A Brief Discussion of Other Approaches (Extra Credit)

There are many other ways to derive the equation for the surface area of a sphere. The most obvious is to learn Calculus and then use it directly (rather than waving hands). Can you think of any variations on the approach discussed? When you are done thinking, two will be discussed.

One option would be to use Cavalieri's Principle to dodge that nasty sum. You could then smash the pyramids together into one big pyramid with a height equal to the radius and a base with an area equal to the surface area of the sphere and do the algebra. There are many options, but the base might look like a sinusoidal map projection, if certain choices were made.
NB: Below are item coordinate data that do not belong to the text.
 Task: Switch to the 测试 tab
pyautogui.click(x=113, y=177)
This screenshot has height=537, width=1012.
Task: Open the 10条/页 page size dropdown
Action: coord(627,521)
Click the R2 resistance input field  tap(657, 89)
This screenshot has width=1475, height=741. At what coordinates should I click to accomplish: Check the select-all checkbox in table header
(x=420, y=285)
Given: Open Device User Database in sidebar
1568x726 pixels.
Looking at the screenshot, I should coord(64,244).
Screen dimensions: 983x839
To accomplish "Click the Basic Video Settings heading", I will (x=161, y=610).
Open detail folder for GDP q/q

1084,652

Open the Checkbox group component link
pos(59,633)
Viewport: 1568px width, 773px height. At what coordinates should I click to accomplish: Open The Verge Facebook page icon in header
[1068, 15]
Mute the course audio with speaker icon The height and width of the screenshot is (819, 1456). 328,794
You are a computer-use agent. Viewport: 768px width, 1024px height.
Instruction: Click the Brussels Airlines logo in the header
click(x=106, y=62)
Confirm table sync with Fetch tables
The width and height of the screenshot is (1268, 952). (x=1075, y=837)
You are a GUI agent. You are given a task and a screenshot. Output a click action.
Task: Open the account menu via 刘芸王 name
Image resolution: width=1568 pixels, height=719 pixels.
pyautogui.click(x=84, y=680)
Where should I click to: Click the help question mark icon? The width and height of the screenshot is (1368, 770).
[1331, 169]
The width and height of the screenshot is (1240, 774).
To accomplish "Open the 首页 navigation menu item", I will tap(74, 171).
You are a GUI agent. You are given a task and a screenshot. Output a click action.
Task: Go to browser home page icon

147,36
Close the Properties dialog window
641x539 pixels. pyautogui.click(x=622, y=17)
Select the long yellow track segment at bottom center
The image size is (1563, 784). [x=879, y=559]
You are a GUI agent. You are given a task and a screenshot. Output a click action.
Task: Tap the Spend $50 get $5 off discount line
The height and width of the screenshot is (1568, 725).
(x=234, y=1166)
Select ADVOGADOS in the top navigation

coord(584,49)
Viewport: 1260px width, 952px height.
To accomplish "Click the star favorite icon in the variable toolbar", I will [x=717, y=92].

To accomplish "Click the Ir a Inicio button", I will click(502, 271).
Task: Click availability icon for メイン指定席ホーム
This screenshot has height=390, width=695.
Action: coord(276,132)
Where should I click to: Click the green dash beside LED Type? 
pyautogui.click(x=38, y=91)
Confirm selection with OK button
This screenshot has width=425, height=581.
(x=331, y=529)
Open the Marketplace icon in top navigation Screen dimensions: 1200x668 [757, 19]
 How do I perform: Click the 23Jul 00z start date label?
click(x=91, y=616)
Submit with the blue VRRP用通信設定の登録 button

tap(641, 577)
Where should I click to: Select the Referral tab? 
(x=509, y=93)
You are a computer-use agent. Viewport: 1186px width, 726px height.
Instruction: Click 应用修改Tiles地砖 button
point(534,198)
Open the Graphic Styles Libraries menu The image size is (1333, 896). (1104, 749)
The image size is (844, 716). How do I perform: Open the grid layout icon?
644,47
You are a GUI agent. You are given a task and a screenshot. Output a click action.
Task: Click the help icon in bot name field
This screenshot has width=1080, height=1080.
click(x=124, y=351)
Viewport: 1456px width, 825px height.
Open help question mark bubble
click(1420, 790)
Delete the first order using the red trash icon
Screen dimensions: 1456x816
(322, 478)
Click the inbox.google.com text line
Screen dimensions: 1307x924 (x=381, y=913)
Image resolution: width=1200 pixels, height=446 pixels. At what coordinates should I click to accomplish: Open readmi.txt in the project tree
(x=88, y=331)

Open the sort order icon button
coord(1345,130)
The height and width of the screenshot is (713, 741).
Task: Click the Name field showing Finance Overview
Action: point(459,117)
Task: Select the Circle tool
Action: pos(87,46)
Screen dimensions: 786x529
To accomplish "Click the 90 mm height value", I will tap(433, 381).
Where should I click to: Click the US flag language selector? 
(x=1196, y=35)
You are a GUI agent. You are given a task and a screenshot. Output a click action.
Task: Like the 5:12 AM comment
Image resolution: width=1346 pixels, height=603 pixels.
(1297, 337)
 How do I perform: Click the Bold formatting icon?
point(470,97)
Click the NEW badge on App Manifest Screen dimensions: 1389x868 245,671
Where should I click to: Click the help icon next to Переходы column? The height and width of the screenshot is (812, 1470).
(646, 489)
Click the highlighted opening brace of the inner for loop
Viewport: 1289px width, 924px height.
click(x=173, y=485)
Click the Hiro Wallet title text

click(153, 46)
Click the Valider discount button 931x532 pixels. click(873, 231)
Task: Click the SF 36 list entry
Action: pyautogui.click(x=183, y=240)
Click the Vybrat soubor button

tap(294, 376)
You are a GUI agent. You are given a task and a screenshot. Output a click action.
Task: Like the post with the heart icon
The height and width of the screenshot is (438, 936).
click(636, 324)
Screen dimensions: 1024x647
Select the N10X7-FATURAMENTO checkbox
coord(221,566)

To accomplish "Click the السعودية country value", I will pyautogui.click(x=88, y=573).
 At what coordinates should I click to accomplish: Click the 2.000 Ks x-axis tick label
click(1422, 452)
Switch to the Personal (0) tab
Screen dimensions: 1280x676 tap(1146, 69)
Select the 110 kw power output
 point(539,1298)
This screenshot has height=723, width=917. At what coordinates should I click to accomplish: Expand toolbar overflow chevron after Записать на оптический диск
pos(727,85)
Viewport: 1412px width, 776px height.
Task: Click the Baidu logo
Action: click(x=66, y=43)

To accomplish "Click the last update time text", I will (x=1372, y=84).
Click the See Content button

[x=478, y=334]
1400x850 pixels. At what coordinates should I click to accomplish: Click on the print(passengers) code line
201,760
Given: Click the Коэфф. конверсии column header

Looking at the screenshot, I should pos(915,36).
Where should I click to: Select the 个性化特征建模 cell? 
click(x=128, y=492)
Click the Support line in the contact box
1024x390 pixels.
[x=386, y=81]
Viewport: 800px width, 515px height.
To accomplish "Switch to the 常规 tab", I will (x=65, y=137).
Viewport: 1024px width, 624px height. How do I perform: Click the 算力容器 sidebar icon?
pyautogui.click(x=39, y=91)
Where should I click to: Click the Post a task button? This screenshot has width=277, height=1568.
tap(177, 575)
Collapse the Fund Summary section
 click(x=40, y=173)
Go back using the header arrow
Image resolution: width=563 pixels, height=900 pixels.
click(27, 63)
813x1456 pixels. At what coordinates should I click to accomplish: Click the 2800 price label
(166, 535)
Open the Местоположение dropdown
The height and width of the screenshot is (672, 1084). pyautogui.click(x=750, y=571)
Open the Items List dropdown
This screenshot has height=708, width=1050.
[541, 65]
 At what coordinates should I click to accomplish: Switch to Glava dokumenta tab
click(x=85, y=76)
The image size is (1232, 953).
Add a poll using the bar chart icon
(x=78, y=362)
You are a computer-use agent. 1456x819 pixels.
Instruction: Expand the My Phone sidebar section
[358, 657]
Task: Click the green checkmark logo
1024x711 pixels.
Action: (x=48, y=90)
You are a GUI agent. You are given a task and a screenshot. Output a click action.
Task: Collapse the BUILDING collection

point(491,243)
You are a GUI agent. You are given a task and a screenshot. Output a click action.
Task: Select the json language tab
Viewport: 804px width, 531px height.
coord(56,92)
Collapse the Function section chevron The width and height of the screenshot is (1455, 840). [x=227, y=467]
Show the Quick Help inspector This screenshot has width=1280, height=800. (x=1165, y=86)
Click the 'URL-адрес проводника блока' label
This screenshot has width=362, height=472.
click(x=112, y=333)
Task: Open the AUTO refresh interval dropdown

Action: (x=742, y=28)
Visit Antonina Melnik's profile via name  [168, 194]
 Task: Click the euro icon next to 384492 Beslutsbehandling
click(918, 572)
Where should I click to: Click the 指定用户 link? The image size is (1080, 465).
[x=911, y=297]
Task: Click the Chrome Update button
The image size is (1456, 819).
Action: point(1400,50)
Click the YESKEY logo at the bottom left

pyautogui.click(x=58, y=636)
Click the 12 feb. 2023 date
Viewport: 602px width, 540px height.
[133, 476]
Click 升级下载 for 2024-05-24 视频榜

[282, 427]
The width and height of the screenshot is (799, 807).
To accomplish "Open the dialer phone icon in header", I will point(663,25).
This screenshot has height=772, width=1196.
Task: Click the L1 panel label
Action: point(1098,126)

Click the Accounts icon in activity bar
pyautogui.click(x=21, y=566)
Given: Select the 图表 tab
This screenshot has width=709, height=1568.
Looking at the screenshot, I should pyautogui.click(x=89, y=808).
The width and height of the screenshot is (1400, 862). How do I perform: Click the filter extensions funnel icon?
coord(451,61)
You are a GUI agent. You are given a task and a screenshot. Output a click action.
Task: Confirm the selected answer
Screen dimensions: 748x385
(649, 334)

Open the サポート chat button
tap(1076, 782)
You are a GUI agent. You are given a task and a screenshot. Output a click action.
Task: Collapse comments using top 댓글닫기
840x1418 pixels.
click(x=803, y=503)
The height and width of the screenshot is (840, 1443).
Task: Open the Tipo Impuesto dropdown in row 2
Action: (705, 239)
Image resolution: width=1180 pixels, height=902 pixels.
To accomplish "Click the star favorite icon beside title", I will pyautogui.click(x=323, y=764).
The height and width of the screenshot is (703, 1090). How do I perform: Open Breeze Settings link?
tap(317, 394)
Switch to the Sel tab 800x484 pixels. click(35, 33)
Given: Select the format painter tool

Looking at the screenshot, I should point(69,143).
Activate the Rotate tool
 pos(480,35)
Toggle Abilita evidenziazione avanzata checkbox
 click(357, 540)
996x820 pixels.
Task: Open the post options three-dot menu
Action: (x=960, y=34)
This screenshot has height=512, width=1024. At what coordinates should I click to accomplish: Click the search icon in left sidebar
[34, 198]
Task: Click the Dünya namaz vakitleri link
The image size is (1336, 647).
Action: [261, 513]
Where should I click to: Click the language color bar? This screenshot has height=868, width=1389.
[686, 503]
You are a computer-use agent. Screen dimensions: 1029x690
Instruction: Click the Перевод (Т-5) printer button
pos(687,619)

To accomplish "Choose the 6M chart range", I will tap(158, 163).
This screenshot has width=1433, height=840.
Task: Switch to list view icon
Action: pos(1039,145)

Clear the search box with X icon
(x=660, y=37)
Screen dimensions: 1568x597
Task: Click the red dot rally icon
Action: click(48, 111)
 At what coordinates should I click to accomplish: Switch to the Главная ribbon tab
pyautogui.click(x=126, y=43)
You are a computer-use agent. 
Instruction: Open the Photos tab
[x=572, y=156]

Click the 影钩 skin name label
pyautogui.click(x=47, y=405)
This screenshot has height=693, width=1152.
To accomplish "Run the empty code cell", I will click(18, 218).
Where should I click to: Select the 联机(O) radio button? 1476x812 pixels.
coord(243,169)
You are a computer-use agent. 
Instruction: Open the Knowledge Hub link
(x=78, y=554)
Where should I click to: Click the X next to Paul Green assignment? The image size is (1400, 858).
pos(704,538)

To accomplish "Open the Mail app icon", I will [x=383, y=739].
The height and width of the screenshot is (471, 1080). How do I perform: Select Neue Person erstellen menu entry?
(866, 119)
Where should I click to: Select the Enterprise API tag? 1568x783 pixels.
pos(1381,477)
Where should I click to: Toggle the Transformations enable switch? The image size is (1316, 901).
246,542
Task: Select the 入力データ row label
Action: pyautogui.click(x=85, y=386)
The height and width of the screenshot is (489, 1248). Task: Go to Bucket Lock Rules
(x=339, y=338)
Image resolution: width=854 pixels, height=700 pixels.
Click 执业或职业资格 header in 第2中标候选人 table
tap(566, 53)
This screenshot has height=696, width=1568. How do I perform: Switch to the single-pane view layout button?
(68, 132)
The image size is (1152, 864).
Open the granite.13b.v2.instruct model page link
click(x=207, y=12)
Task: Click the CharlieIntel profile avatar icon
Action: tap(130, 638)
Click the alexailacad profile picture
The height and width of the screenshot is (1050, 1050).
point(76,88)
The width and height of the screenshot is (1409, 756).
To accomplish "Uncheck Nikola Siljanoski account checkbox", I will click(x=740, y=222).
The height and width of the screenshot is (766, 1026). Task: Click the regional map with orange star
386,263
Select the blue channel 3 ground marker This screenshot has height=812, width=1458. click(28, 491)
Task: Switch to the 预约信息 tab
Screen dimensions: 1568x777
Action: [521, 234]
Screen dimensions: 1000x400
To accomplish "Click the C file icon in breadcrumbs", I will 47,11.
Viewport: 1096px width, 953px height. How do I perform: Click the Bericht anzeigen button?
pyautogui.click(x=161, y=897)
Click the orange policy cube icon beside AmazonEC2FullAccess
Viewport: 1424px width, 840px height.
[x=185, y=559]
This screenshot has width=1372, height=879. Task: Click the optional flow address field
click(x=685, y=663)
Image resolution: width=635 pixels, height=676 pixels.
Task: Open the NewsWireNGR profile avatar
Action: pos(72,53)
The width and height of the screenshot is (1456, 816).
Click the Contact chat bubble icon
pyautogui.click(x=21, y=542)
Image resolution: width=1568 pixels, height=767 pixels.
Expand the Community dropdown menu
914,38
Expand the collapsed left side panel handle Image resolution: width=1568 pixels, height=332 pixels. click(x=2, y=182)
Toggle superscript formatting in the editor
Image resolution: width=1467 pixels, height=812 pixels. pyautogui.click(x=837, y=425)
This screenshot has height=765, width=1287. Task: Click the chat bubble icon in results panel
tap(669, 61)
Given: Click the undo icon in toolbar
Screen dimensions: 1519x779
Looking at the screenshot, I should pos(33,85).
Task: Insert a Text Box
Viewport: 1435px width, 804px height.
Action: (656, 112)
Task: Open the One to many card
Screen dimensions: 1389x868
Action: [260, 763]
It would be a lot of geometric manipulation to keep track of and the animation would grind any machine without a discrete GPU to a halt, even with only 8 pyramids.

The other option is the same idea, but you get there by peeling spherical shells off of the sphere and mushing each layer into a shape similar to the sinusoidal map projection (or any other choice that respects the rules of Cavalieri's Principle), then stacking them to make a pyramid. The same reasons for not doing it apply (complexity and compute power).